我市适当扩大报销范围。本市参保人在异地医保定点医疗机构发生的住院、门诊慢特病、普通门诊医疗费用,以及参保人因患急症在异地非医保定点医院急诊转住院费用,均纳入报销范围。
我市还支持“异地长期居住人员”在备案地和参保地双向享受医保待遇。异地长期居住人员在备案有效期内回本市就医的,医疗费用可以直接联网结算报销。其中,办理备案后超过6个月回本市就医的,医疗费用享受与本市就医相同的医保报销比例;办理备案后不满6个月回本市就医的,执行临时外出就医报销政策,有效解决了异地长期居住备案人员在备案期间回本市就医报销的难题。
此外,在来青就医方面,我市努力畅通联网结算渠道,扩大异地联网结算定点医疗机构范围,异地结算更加便捷。
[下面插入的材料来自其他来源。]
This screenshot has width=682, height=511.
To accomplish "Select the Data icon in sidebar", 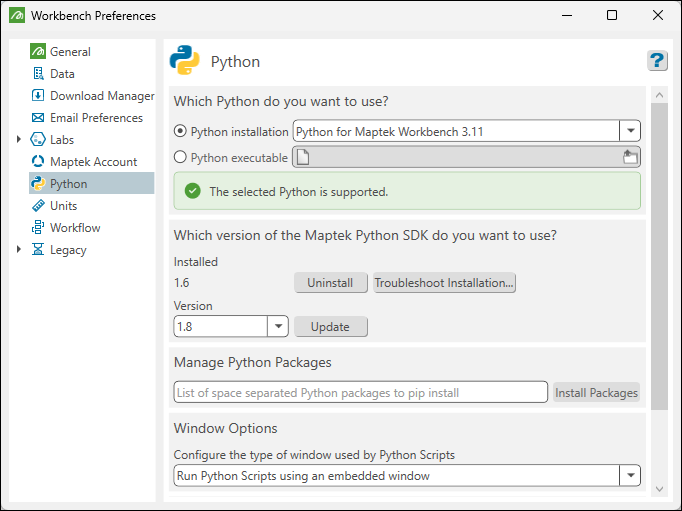I will coord(38,73).
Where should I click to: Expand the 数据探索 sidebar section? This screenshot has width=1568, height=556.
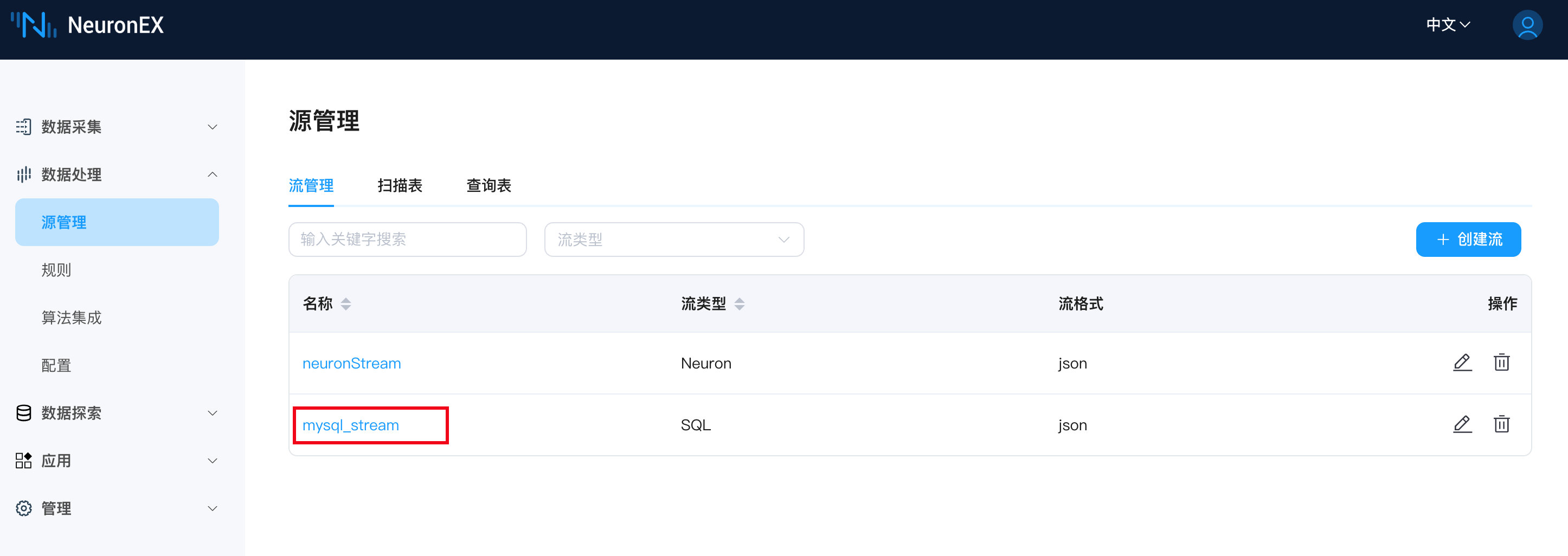tap(115, 413)
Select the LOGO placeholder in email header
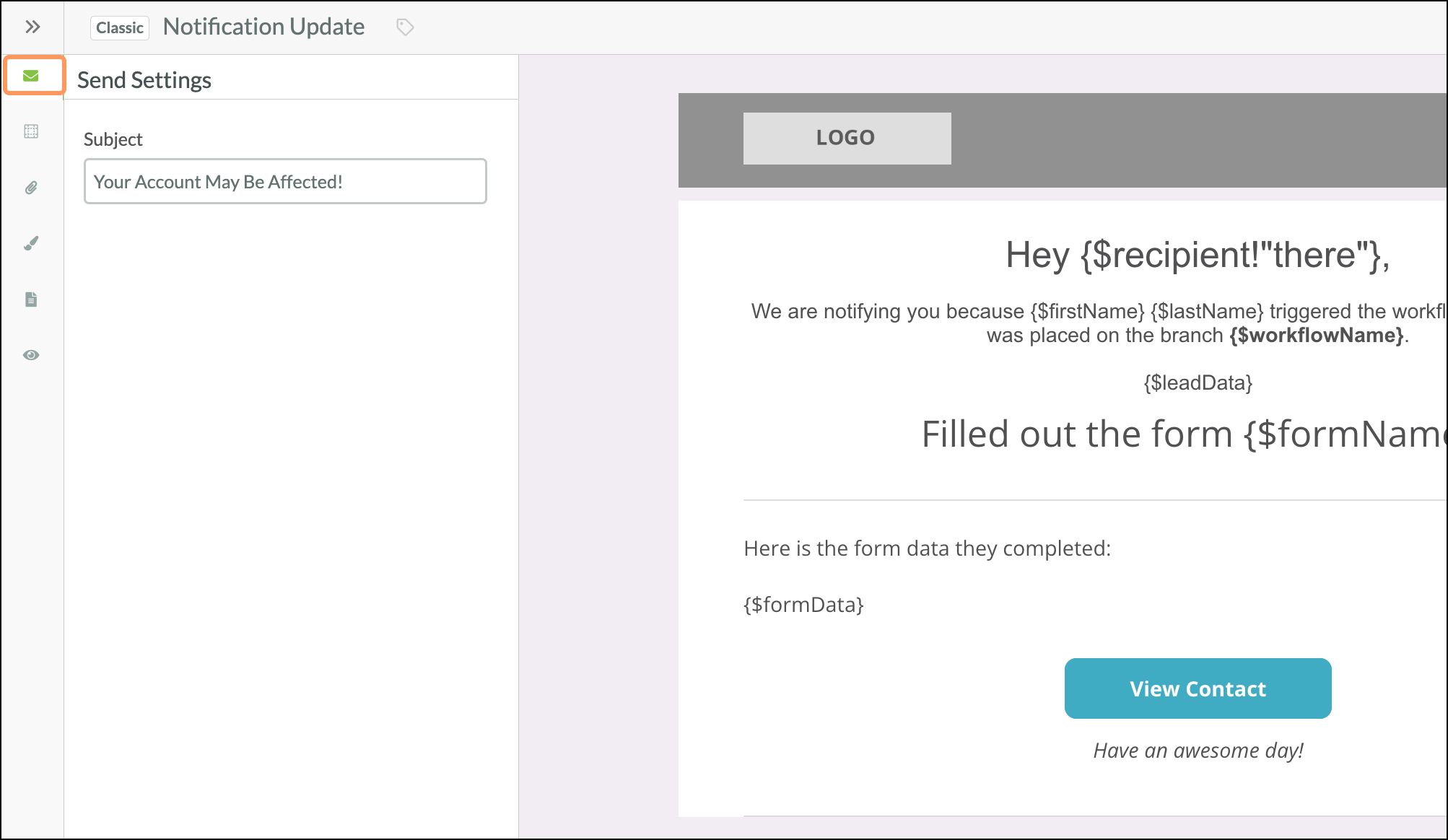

截至目前,已开通省内区跨省住院联网定点医疗机构380家,实现住院定点医疗机构全覆盖。开通省内及跨省普通门诊联网定点医疗机构905家,省内门诊慢特病联网定点医疗机构905家,从三级综合医院到社区卫生服务站,实现了医疗机构层级全覆盖。2022年7月1日,我市率先实现跨省门诊慢特病联网结算,目前已开通跨省门诊慢特病联网结算定点医疗机构18家,实现了县域全覆盖。